◆ SOURCE INFORMATION

┄┄┄┄┄┄

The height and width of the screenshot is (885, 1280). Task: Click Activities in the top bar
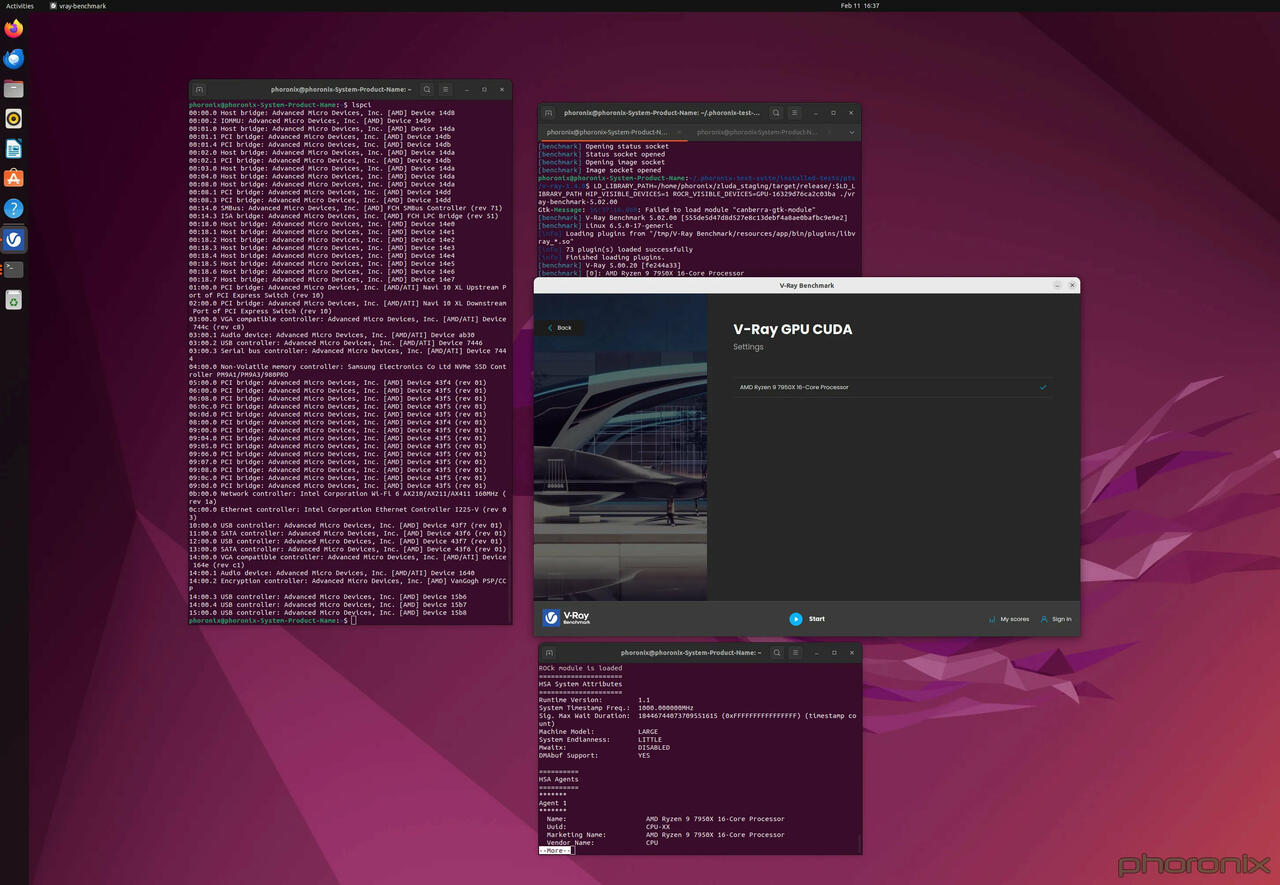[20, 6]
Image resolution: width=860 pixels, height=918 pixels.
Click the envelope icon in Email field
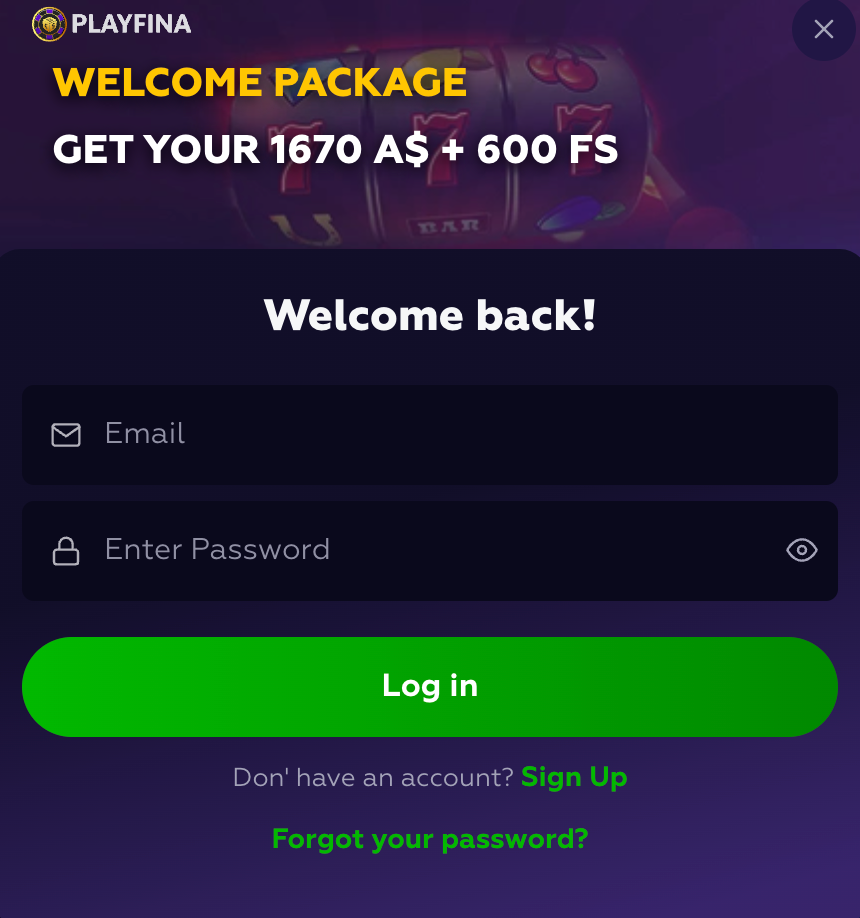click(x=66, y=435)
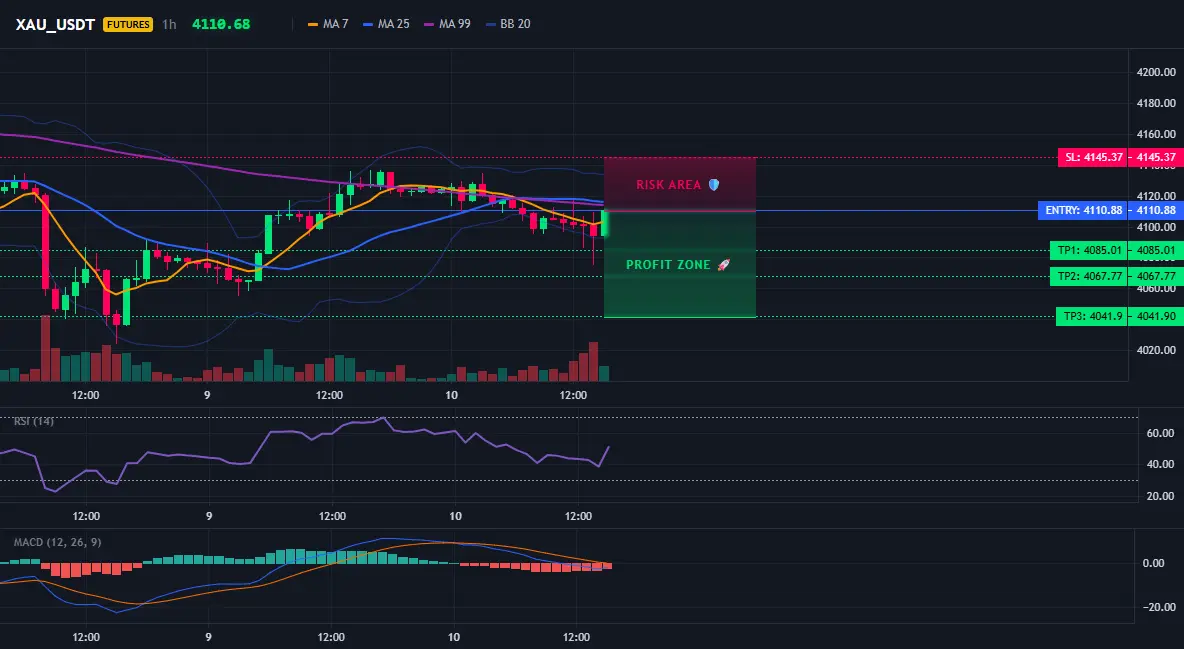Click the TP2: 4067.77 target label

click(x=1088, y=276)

┄┄┄┄┄┄

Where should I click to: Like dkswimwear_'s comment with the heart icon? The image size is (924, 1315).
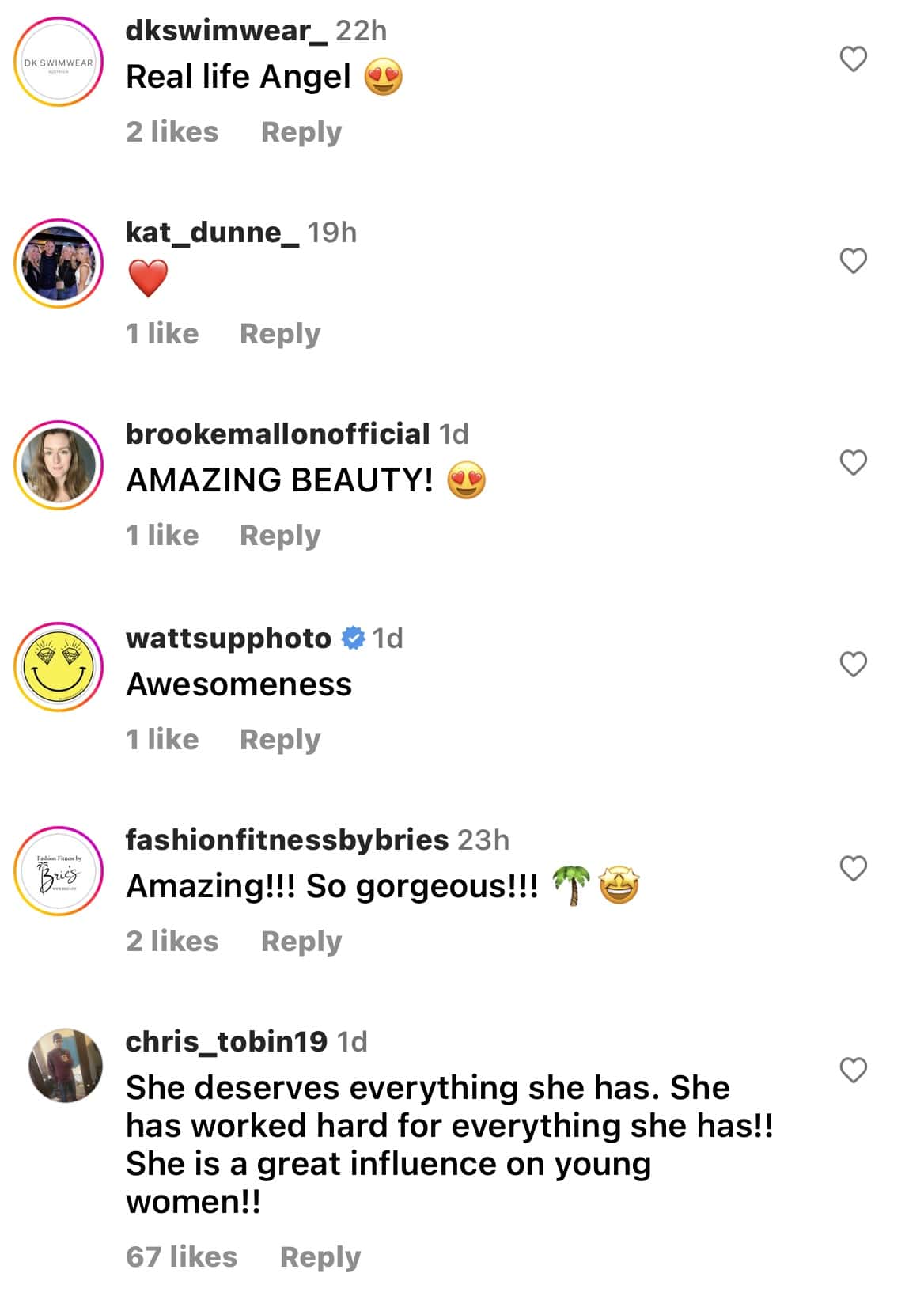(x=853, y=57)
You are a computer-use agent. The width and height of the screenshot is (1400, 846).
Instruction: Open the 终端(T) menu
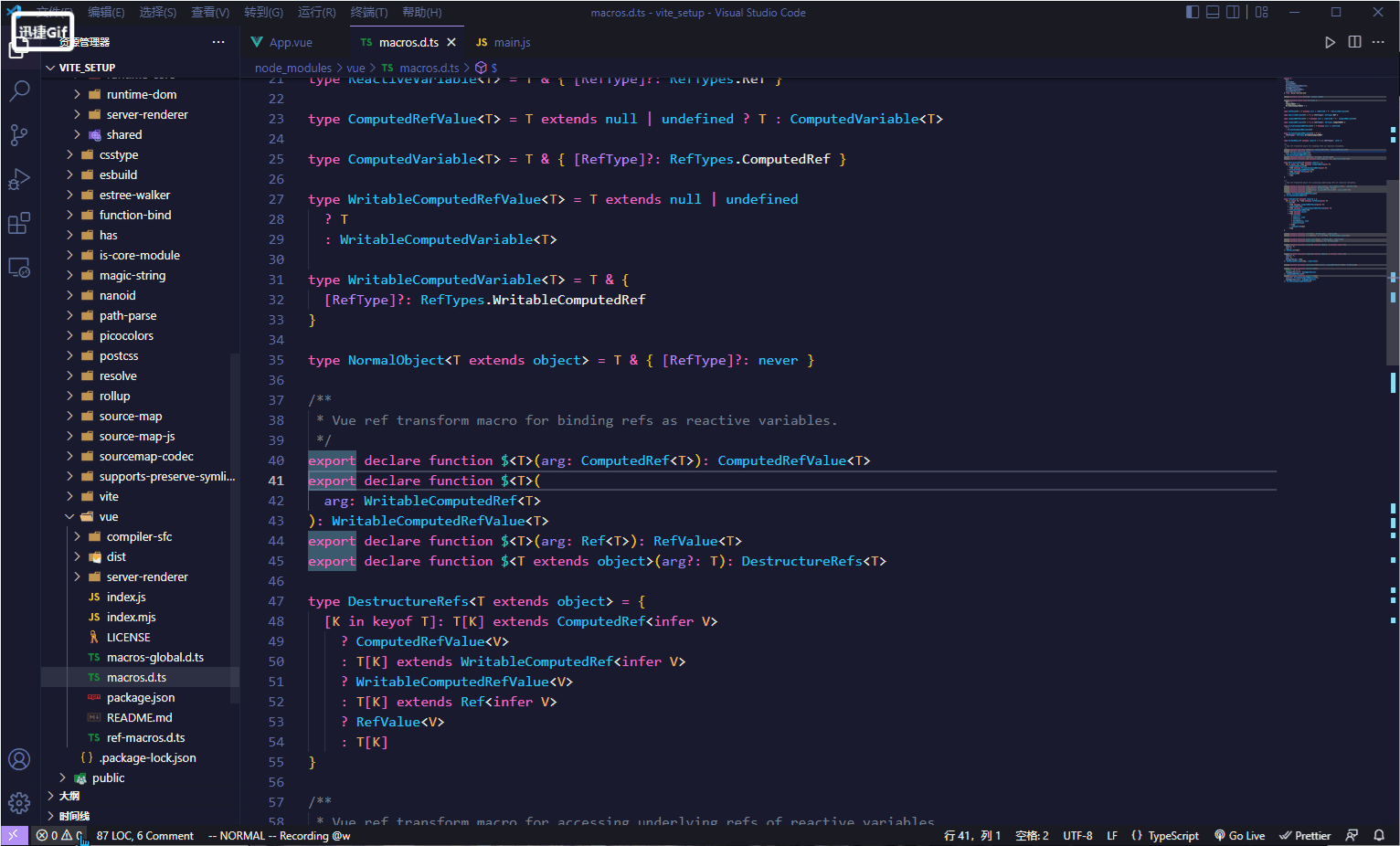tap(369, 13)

┄┄┄┄┄┄

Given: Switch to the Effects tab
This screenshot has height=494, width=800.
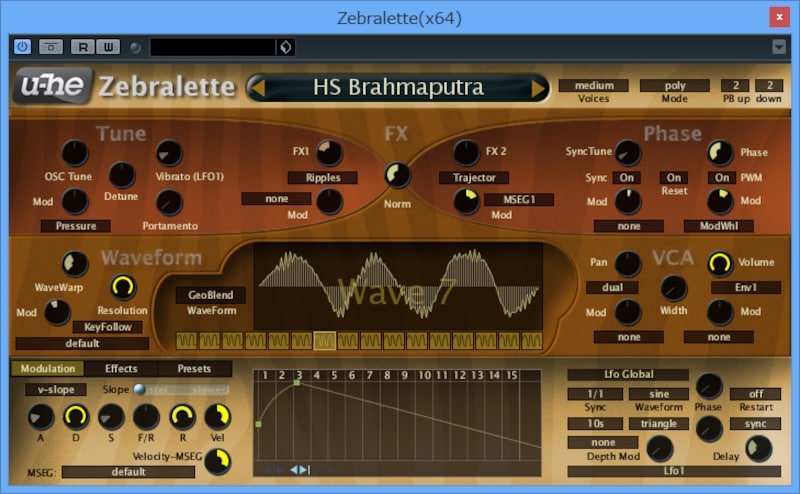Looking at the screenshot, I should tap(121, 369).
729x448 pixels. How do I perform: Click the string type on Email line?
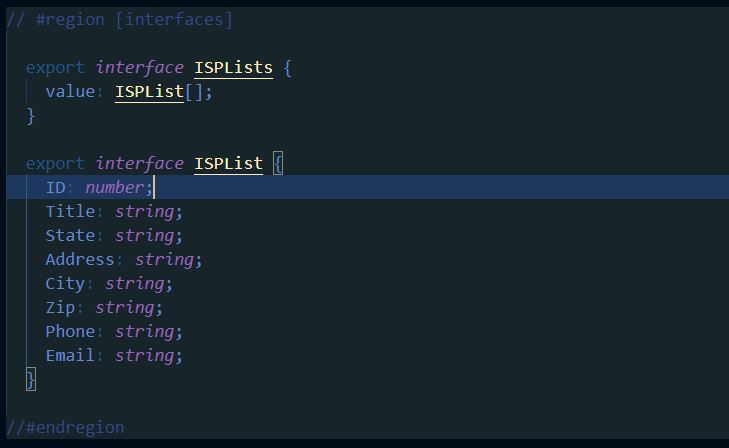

┄┄┄┄┄┄

◆ BRIEF
Reproduce exactly the lines above that run from the one with "Given: Switch to the Effects tab" to the one with "729x448 pixels. How", both included, leaving pictures out.

◆ OUTPUT BELOW
Given: Switch to the Effects tab
This screenshot has height=494, width=800.
Looking at the screenshot, I should tap(121, 369).
729x448 pixels. How do I perform: Click the string type on Email line?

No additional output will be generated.